(Collected data entries)

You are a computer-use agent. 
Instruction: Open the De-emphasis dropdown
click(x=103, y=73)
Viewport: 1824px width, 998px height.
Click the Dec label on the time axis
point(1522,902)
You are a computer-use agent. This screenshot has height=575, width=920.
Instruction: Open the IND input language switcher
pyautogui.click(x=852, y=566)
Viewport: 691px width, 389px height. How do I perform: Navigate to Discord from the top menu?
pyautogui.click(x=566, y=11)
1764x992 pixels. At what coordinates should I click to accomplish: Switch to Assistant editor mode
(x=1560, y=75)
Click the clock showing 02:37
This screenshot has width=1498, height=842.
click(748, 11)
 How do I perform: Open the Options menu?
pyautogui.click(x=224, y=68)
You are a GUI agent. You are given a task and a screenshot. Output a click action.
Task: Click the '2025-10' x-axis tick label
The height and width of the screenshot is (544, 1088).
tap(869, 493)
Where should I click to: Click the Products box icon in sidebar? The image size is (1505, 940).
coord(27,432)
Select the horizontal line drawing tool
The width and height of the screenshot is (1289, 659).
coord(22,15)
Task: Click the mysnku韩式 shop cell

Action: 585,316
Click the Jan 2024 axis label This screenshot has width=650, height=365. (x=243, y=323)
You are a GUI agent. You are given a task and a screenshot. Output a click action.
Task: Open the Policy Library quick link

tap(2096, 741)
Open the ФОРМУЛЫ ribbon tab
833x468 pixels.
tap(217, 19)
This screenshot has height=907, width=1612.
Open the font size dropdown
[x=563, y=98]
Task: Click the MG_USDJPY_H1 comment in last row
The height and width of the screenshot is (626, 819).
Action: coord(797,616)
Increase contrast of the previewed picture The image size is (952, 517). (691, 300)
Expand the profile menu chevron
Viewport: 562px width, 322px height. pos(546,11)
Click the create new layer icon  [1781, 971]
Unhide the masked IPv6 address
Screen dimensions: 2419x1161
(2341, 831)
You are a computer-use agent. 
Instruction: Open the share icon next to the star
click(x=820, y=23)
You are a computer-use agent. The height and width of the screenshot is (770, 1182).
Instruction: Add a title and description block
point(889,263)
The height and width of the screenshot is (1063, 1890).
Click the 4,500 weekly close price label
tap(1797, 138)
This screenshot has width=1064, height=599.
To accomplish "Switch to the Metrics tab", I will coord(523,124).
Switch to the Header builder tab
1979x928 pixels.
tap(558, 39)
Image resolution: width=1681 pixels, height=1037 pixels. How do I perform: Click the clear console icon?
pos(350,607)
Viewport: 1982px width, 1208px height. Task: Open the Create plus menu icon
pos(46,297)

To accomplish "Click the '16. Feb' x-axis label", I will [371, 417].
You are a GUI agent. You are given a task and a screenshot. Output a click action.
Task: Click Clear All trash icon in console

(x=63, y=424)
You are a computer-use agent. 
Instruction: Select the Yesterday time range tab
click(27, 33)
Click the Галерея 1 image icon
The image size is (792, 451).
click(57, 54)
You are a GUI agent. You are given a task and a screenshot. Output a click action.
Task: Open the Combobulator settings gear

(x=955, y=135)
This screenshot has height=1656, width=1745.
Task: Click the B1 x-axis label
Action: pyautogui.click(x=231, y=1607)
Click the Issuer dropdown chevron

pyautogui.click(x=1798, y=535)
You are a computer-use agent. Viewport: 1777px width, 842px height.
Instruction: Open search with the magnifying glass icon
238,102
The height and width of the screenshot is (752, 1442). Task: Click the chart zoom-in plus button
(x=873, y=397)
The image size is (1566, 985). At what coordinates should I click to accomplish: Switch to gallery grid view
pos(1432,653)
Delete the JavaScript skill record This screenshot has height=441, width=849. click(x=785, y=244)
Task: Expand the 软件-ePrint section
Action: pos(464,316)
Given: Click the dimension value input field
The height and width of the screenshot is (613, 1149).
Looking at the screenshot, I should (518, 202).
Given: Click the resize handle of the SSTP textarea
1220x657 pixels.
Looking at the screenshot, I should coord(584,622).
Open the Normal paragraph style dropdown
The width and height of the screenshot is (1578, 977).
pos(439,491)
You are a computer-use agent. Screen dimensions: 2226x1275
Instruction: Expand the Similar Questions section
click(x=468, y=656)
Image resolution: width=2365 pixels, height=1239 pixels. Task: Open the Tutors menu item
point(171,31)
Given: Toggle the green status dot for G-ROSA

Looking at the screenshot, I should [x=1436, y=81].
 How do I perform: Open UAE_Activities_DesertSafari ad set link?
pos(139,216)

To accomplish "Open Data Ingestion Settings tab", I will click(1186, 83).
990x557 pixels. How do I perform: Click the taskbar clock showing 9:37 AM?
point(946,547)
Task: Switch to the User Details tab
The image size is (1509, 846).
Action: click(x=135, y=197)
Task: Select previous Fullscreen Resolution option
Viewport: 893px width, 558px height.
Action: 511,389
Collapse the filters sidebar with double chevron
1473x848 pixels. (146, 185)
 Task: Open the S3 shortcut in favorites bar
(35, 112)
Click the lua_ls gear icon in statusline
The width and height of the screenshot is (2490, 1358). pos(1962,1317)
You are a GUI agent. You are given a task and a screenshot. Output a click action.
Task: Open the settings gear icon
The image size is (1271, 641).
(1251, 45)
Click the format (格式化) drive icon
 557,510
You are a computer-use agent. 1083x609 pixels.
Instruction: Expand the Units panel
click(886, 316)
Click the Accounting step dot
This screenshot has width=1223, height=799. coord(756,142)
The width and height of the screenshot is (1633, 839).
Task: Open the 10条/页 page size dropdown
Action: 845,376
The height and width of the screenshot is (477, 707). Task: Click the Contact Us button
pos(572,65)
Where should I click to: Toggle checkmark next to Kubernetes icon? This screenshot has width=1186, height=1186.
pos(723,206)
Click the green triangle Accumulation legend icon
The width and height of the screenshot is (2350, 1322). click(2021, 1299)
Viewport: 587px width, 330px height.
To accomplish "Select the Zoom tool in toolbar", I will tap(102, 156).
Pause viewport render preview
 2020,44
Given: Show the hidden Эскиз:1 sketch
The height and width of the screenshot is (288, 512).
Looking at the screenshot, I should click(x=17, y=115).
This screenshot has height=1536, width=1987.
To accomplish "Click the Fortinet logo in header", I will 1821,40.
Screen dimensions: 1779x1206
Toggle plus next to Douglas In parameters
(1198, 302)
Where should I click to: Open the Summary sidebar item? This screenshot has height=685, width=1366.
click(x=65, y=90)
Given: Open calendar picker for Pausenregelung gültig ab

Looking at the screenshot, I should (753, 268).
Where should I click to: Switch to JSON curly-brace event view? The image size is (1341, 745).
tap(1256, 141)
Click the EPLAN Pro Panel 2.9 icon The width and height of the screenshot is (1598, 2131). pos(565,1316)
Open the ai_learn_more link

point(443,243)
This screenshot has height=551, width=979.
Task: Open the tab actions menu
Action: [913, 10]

__Task objective__
Which lines in the records contain the word "computer"? Copy each one.

__Result of this exercise__
You are a computer-use agent. 
You are a computer-use agent. This screenshot has height=575, width=920.
You are a computer-use agent. 
You are a computer-use agent. The height and width of the screenshot is (770, 1182).
You are a computer-use agent. 
You are a computer-use agent. Viewport: 1777px width, 842px height.
You are a computer-use agent. Screen dimensions: 2226x1275
You are a computer-use agent. 1083x609 pixels.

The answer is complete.